Instructions to follow> Return the following from the records below: each line, word for word, starting with the line that contains "You are a computer-use agent. Image resolution: width=1980" and going on through the line that contains "Task: Collapse the", with nothing outside that range.

Task inputs>
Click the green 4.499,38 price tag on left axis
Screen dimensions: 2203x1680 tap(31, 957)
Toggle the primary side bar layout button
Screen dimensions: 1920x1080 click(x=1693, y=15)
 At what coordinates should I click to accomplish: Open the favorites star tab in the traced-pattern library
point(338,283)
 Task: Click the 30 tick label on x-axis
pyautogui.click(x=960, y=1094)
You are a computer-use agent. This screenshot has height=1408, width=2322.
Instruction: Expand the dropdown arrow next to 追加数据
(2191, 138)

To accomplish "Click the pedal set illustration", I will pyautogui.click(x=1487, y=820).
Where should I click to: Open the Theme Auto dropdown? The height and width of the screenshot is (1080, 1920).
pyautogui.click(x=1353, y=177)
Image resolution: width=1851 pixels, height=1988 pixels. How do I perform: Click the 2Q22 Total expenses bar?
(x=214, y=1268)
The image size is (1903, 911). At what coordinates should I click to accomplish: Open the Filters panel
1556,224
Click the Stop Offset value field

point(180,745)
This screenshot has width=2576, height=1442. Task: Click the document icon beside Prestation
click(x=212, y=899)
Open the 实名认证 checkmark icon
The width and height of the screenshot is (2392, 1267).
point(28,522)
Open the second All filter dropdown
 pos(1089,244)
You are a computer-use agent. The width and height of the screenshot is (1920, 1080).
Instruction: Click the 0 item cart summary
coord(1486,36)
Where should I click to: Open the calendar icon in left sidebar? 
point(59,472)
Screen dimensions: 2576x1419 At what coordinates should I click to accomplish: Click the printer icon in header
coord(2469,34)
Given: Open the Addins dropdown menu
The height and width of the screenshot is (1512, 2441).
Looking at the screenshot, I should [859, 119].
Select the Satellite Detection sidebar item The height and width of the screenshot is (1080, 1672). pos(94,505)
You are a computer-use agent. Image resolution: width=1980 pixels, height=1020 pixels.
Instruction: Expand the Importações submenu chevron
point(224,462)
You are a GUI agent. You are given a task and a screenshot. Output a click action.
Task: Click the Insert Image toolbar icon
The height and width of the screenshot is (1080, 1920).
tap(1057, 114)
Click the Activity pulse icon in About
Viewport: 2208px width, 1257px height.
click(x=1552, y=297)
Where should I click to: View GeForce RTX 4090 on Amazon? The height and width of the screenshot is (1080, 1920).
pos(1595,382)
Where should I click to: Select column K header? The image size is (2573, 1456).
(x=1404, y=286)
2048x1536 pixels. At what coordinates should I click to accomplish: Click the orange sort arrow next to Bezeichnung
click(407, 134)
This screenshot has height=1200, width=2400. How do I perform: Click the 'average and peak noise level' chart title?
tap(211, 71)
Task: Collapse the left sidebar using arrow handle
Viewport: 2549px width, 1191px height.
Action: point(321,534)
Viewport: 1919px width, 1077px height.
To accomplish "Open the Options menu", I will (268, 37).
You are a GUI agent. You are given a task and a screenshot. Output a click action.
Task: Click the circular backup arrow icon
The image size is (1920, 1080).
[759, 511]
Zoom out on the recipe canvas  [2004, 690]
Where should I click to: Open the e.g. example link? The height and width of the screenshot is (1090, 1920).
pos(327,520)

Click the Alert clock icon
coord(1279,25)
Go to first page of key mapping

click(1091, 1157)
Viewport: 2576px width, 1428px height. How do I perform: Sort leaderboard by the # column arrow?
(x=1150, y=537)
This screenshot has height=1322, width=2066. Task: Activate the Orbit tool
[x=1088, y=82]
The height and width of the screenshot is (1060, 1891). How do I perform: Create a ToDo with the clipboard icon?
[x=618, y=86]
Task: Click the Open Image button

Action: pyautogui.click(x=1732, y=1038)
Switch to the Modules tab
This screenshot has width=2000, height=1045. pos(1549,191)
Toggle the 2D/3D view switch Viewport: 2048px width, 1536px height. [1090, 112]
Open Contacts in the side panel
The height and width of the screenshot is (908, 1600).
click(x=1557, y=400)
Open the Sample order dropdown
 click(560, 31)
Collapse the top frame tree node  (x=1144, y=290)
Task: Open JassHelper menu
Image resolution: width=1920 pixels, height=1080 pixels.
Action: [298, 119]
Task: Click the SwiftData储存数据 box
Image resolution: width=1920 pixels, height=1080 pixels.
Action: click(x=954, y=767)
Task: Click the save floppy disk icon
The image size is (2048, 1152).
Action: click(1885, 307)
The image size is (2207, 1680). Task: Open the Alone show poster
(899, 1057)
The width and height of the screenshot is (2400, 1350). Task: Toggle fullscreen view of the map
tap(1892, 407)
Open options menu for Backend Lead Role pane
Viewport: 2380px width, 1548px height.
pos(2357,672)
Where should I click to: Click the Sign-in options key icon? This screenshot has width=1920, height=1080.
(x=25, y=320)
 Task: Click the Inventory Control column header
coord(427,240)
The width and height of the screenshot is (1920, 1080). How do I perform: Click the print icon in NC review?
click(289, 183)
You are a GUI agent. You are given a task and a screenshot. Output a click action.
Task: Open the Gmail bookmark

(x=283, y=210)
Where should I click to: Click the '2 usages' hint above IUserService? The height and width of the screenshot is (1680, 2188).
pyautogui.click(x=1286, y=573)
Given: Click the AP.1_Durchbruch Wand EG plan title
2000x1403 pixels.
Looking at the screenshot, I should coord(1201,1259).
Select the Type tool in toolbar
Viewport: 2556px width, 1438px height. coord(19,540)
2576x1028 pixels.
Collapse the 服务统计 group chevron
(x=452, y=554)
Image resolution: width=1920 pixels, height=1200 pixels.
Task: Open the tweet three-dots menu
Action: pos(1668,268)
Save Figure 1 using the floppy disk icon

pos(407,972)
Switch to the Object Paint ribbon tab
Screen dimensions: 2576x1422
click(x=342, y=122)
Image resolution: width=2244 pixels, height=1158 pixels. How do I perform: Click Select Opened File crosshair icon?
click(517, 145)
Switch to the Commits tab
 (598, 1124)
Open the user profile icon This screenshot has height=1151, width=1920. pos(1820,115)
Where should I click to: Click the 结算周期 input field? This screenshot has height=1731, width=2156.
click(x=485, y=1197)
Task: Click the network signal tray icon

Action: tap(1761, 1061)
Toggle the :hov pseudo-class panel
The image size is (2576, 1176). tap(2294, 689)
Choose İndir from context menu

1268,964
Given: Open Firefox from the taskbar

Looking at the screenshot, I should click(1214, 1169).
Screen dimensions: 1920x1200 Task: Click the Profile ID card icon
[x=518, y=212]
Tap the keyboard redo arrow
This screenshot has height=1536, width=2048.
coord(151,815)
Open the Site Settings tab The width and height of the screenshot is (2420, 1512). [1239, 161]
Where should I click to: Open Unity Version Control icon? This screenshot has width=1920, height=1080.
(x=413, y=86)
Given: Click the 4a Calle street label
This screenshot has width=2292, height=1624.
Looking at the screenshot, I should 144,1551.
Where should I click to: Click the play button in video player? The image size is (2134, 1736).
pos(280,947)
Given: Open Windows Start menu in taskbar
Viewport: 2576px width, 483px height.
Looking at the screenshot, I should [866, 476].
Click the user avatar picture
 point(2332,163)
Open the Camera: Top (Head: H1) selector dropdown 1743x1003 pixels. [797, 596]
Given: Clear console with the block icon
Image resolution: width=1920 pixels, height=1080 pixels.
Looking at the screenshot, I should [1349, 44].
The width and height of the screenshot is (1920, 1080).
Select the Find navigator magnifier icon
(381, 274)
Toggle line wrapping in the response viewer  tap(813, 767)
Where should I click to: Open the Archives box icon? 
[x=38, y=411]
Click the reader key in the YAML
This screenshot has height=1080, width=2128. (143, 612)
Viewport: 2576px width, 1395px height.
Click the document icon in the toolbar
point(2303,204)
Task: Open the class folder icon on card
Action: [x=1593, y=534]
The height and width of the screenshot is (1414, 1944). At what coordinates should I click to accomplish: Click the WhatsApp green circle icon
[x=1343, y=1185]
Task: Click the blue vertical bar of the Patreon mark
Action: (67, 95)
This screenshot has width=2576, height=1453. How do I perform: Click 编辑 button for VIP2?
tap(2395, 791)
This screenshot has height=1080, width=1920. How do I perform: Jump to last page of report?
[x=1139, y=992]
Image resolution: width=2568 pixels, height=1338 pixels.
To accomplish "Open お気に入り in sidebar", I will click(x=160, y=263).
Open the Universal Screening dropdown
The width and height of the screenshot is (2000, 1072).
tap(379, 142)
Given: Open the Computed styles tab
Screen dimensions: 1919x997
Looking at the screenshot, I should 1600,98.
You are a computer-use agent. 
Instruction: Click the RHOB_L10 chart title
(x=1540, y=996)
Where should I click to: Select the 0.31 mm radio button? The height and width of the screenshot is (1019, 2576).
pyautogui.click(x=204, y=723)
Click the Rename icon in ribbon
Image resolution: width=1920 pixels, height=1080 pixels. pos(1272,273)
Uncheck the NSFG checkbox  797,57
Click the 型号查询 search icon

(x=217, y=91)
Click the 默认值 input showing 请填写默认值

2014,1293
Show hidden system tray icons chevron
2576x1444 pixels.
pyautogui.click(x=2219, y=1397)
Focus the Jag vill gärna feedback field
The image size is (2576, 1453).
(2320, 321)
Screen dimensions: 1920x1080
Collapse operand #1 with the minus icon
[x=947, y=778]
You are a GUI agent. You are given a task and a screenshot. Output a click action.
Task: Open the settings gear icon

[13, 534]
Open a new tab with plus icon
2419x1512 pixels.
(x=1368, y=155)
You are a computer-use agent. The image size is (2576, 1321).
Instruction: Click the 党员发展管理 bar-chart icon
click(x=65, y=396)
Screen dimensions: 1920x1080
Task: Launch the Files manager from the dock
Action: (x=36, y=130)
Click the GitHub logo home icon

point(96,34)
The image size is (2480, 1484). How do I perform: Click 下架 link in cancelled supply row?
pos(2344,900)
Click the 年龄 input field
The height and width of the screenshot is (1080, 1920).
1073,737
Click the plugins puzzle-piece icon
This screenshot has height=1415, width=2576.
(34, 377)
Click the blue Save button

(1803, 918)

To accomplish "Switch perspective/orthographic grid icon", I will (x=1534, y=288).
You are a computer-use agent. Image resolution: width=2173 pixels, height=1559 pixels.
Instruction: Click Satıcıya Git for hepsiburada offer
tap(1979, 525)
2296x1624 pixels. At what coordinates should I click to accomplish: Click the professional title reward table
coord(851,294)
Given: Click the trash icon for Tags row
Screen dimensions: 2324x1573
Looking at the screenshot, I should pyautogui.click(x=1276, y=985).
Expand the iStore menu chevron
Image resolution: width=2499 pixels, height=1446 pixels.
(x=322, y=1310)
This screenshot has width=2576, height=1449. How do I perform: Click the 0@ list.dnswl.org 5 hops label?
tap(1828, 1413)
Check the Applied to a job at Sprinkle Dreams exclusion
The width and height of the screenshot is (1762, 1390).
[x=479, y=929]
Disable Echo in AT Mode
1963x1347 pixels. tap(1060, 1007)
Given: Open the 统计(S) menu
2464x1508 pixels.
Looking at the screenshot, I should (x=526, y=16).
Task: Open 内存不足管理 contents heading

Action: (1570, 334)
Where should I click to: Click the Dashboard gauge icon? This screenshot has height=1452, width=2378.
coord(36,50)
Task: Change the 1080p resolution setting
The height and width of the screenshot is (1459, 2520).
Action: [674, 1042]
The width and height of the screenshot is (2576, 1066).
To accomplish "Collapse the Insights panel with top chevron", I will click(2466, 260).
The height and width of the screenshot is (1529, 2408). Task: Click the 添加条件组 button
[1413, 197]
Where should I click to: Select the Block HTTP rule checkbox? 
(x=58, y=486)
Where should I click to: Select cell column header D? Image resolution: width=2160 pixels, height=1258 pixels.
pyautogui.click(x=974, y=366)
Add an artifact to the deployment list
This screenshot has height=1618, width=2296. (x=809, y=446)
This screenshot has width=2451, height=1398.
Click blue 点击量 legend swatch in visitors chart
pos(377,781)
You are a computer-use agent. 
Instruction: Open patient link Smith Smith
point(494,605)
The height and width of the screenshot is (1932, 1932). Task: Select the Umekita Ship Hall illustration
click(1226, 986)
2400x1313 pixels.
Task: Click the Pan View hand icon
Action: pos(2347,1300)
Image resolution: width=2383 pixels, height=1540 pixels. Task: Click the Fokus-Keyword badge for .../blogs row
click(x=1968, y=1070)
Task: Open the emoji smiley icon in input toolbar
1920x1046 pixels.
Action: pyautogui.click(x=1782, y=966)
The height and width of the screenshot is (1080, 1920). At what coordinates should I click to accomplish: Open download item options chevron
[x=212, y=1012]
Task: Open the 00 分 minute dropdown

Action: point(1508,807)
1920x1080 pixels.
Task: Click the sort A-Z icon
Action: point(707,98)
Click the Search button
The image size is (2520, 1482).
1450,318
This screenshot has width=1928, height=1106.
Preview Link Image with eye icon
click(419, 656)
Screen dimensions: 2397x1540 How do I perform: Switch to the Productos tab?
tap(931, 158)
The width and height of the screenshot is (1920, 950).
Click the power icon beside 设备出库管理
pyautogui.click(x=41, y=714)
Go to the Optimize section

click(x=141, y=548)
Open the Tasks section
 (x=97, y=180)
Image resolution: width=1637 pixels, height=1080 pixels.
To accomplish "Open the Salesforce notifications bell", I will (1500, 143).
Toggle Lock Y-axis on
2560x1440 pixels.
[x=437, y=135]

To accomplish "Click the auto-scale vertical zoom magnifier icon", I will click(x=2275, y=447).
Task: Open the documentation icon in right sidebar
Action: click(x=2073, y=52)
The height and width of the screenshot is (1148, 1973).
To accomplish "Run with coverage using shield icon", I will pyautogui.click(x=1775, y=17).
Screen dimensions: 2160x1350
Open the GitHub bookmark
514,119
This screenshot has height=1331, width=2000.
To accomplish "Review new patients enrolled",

Reply>
You are a computer-use agent. Image resolution: width=1980 pixels, height=1020 pixels.
Instruction: Expand the Importações submenu chevron
point(224,462)
You are a GUI agent. You are given a task and a screenshot. Output a click action.
Task: Click the Insert Image toolbar icon
The height and width of the screenshot is (1080, 1920).
tap(1057, 114)
Click the Activity pulse icon in About
Viewport: 2208px width, 1257px height.
click(x=1552, y=297)
Where should I click to: View GeForce RTX 4090 on Amazon? The height and width of the screenshot is (1080, 1920).
pos(1595,382)
Where should I click to: Select column K header? The image size is (2573, 1456).
(x=1404, y=286)
2048x1536 pixels. At what coordinates should I click to accomplish: Click the orange sort arrow next to Bezeichnung
click(407, 134)
This screenshot has height=1200, width=2400. How do I perform: Click the 'average and peak noise level' chart title?
tap(211, 71)
Task: Collapse the left sidebar using arrow handle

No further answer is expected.